В начале этого упражнения вы увидели, что виртуальные машины не отвечали на запросы пробы работоспособности от подсистемы балансировки нагрузки. Вы обнаружили и устранили ряд проблем с использованием пробы и путями к данным:

  • В правиле retailapprule подсистемы балансировки нагрузки был неправильно настроен порт, используемый пробой работоспособности (85 вместо 80). Вы изменили правило для использования порта 80.
  • Группа безопасности сети retailappnsg не имеет правила безопасности для входящего трафика, разрешающего трафик через порт 80. Поэтому группа безопасности сети блокировала пробу работоспособности.

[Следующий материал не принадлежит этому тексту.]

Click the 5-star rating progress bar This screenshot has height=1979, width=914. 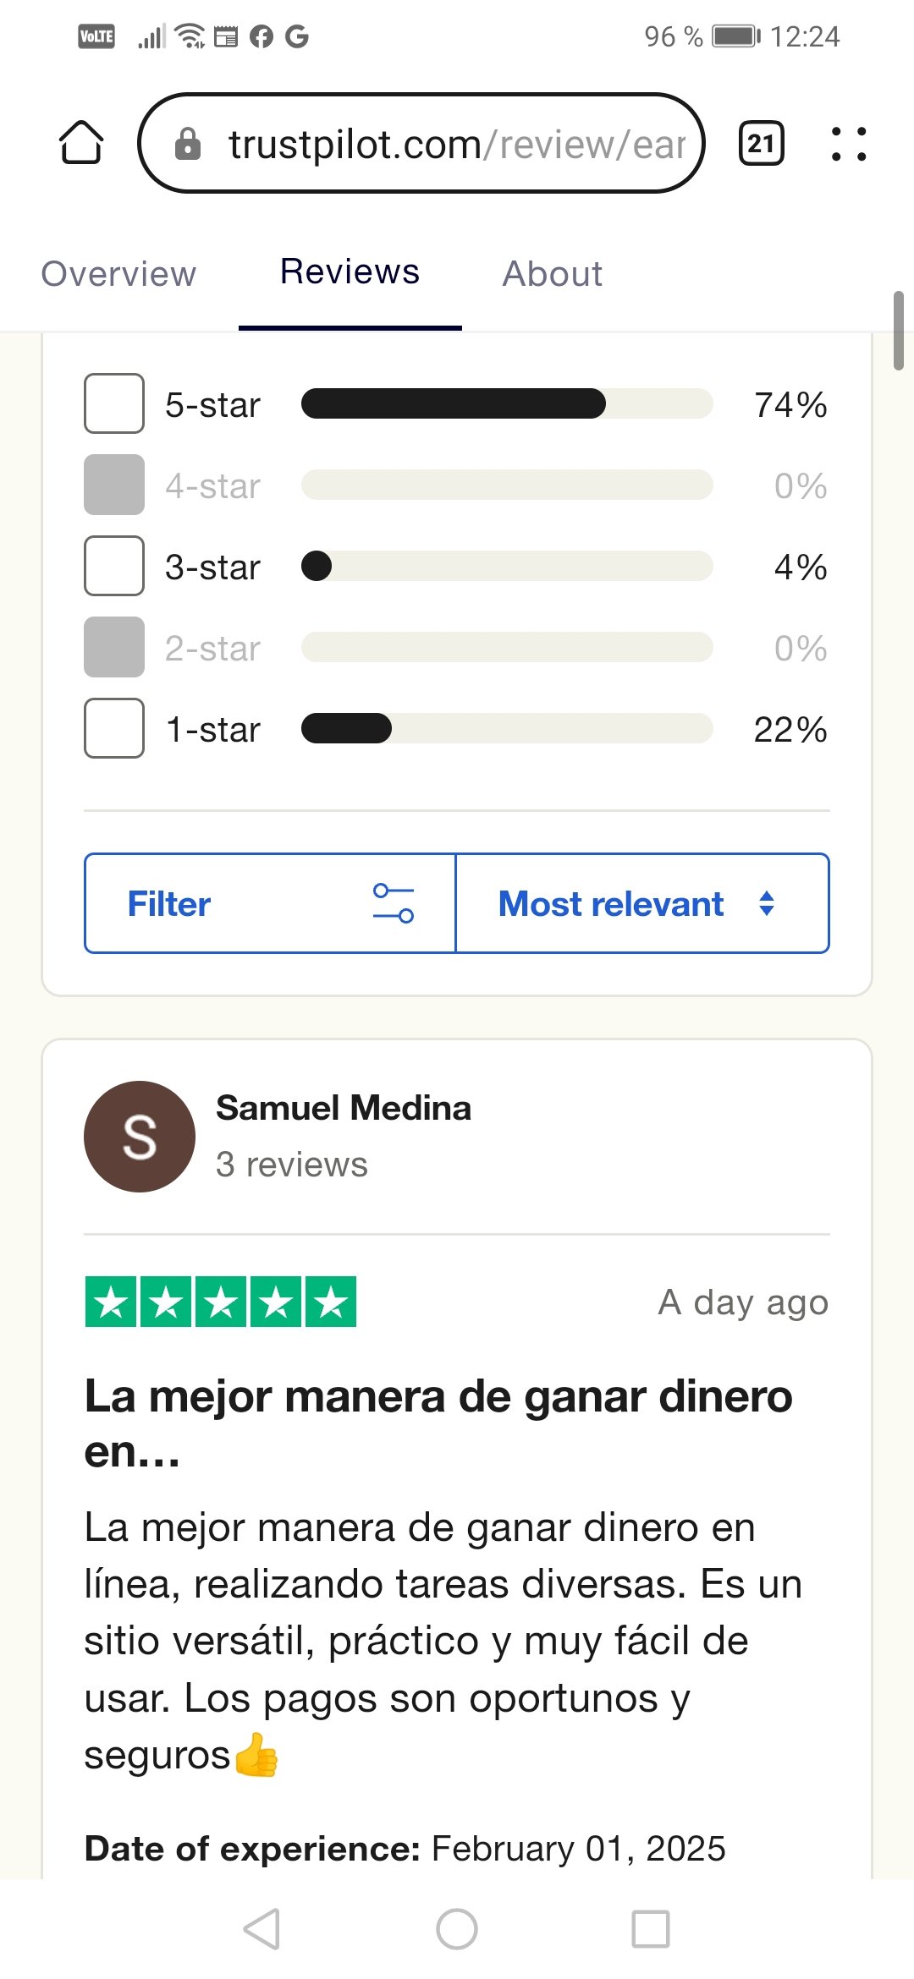click(x=507, y=403)
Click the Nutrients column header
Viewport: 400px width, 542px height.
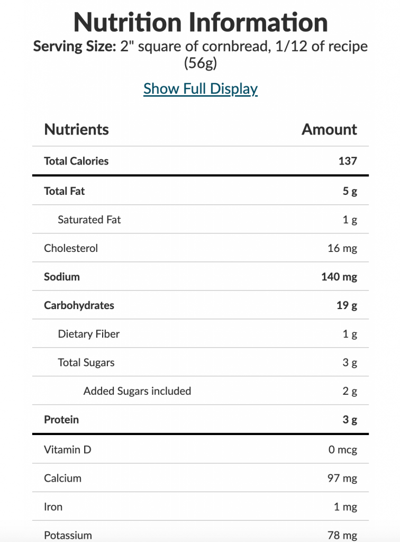click(76, 129)
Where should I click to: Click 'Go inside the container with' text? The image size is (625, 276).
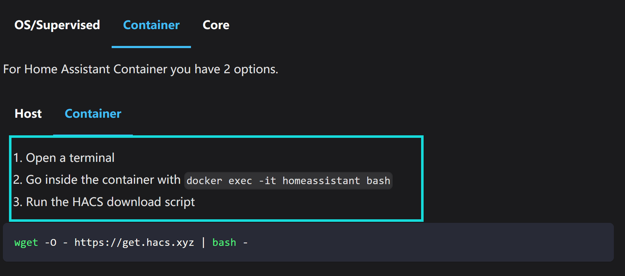[x=103, y=180]
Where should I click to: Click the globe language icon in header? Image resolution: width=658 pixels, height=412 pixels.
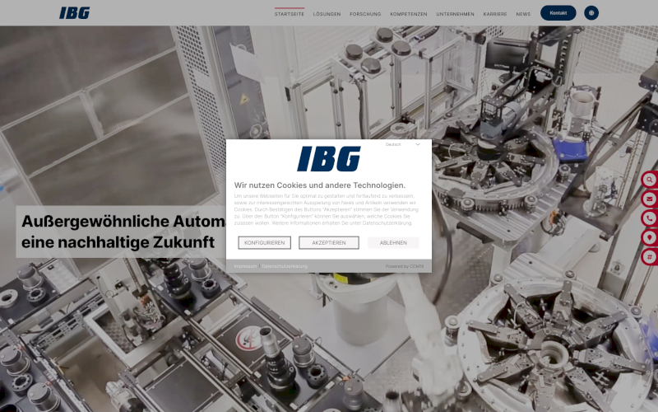[591, 13]
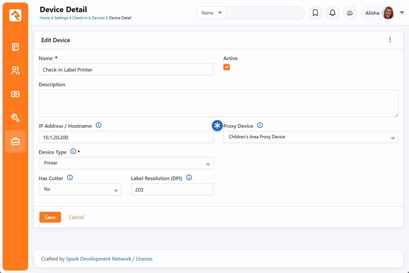Click the Save button
409x273 pixels.
[50, 217]
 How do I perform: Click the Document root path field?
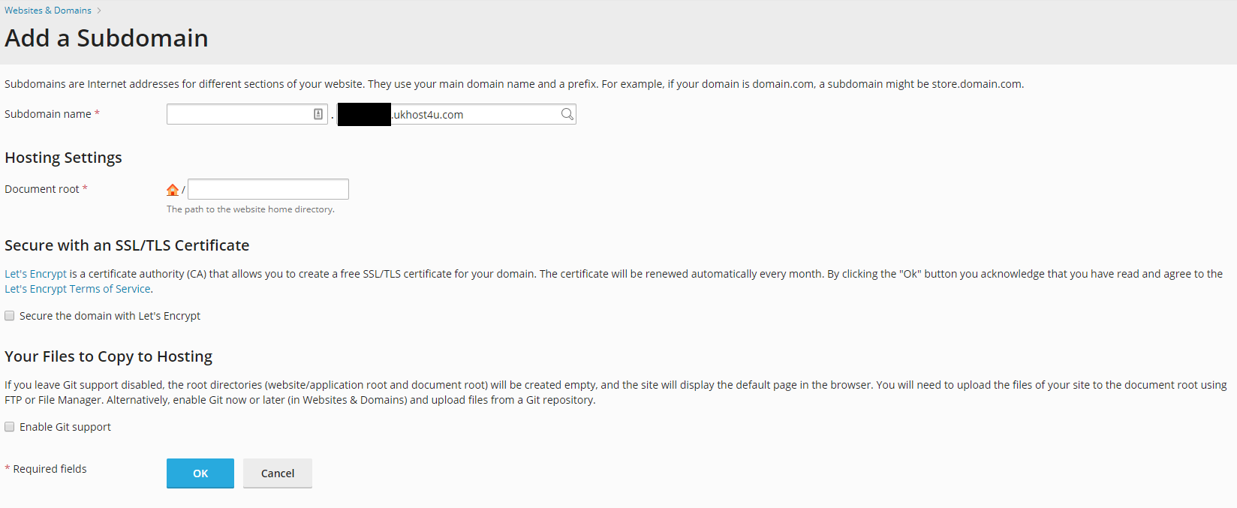pos(267,188)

Вы добавили правило безопасности для входящего трафика, разрешающее трафик через порт 80.
  • Вы проверили виртуальную машину retailappvm2 и определили, что она остановлена. Вы перезапустите эту виртуальную машину.
  • Затем вы запустили виртуальную машину retailappvm2 и увидели, что приложение выполняется, но не смогли подключиться к нему. Группа безопасности сети имела правило для входящего трафика, блокировавшее весь сетевой трафик для протокола TCP. Это правило "Запретить все" имело приоритет над правилом безопасности для входящего трафика, разрешавшим трафик через порт 80. Вы изменили приоритет правила "Запретить все", чтобы он был выше, чем для правила порта 80. Это изменение разрешило входящий сетевой трафик через порт 80 по протоколу TCP.

Вы вернули службу HTTP с балансировкой нагрузки в полностью работоспособное состояние.